**What to do**
Find every line below where the string "with" shows up, and copy those lines.

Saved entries

Start of Block

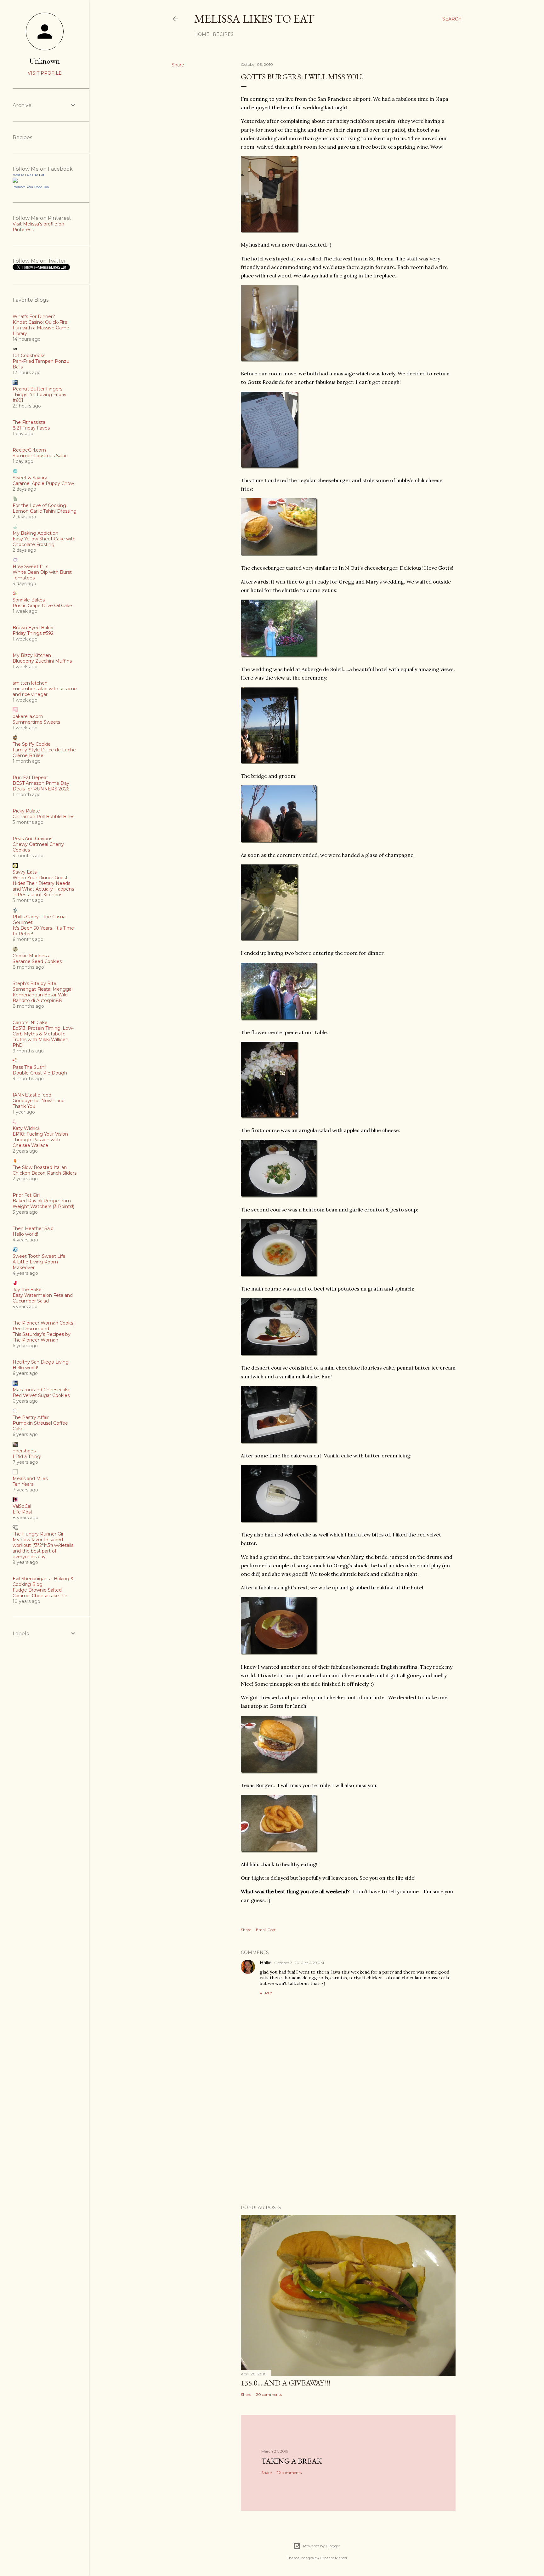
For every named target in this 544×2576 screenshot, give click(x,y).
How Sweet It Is (30, 566)
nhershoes (24, 1451)
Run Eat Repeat (30, 777)
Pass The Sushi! (29, 1067)
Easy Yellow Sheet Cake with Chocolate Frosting (44, 541)
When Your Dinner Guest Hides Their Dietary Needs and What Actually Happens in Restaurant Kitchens (43, 886)
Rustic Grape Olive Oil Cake (42, 605)
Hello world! (25, 1234)
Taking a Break (291, 2461)
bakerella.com (28, 716)
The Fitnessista (29, 422)
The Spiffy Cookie (32, 744)
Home (201, 34)
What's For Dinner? (34, 316)
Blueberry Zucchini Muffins (42, 661)
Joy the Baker (28, 1289)
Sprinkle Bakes (29, 600)
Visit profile (45, 73)
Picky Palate (26, 811)
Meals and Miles (30, 1478)
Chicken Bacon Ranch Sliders (44, 1173)
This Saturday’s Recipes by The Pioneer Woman (42, 1337)
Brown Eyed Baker (33, 627)
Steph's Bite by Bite (34, 983)
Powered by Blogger (321, 2546)
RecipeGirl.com (29, 450)
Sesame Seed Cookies (37, 961)
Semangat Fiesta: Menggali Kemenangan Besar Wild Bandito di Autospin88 (43, 994)
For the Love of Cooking (39, 505)
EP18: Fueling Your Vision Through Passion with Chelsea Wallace (40, 1139)
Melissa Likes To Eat (254, 18)
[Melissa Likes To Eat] (15, 181)
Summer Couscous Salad (40, 456)
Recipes (223, 34)
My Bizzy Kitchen (32, 655)
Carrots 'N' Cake (30, 1022)
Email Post (266, 1929)
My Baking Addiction (35, 533)
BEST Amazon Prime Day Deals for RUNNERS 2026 (41, 786)
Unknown (45, 61)
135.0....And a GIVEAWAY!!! (286, 2383)
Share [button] (178, 65)
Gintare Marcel (333, 2558)
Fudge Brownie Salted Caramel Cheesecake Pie (40, 1593)
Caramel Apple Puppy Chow (43, 483)
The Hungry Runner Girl (39, 1534)
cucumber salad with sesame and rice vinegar (45, 691)
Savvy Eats (25, 872)
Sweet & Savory (30, 478)
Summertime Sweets (36, 722)
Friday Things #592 (33, 633)
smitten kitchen (30, 683)
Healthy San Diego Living (41, 1362)
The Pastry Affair (31, 1417)
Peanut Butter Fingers (37, 389)
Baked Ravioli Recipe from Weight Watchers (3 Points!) (43, 1203)
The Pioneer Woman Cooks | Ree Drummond (44, 1325)
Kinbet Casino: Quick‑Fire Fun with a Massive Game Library (41, 327)
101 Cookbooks (29, 355)
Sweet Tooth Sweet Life (39, 1256)
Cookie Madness (31, 956)
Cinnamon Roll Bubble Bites (43, 816)
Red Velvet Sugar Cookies (41, 1395)
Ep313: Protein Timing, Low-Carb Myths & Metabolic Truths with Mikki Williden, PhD (43, 1036)
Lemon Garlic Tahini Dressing (44, 511)
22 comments (289, 2472)
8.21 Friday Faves (31, 428)
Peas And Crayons (32, 838)
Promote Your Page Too (31, 187)
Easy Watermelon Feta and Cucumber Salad (43, 1298)
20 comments (269, 2394)
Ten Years (23, 1484)
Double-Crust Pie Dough (40, 1073)
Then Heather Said (33, 1228)
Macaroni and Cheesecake (42, 1390)
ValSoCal (22, 1506)
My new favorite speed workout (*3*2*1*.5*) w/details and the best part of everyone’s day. (43, 1548)
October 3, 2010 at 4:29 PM (299, 1962)
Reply (266, 1993)
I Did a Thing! (27, 1456)
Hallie (266, 1962)
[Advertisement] (348, 2145)
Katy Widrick (26, 1128)
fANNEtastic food (32, 1095)
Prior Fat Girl (26, 1195)
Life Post (22, 1512)
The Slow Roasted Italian (40, 1167)
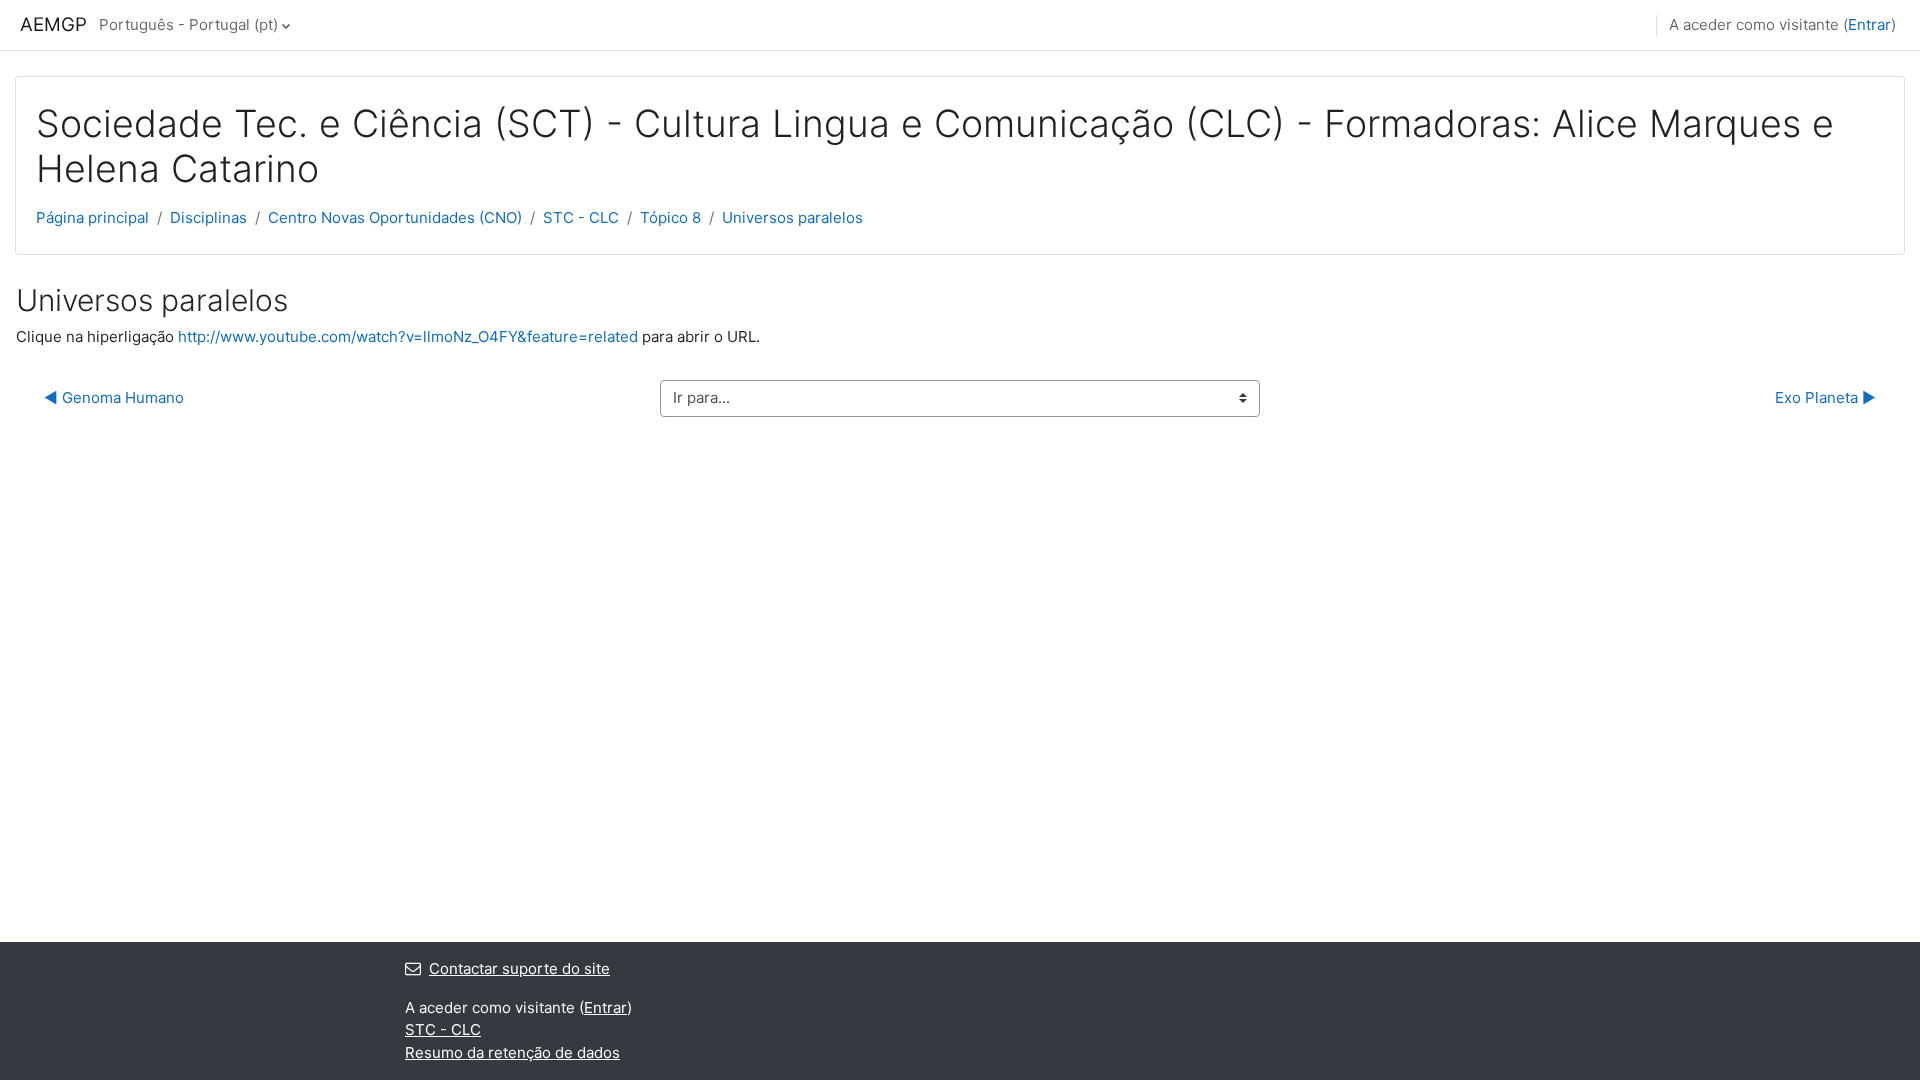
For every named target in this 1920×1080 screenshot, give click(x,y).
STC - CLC (581, 217)
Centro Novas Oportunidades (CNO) (395, 217)
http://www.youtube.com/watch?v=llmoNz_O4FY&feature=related (408, 336)
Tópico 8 (670, 217)
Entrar (1869, 24)
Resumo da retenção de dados (512, 1052)
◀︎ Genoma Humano (114, 397)
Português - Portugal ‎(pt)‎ (188, 24)
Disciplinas (208, 217)
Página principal (92, 217)
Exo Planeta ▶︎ (1825, 397)
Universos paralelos (792, 217)
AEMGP (53, 24)
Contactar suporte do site (519, 968)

End of Block

**Exercise output**
Easy Yellow Sheet Cake with Chocolate Frosting (44, 541)
EP18: Fueling Your Vision Through Passion with Chelsea Wallace (40, 1139)
cucumber salad with sesame and rice vinegar (45, 691)
Kinbet Casino: Quick‑Fire Fun with a Massive Game Library (41, 327)
Ep313: Protein Timing, Low-Carb Myths & Metabolic Truths with Mikki Williden, PhD (43, 1036)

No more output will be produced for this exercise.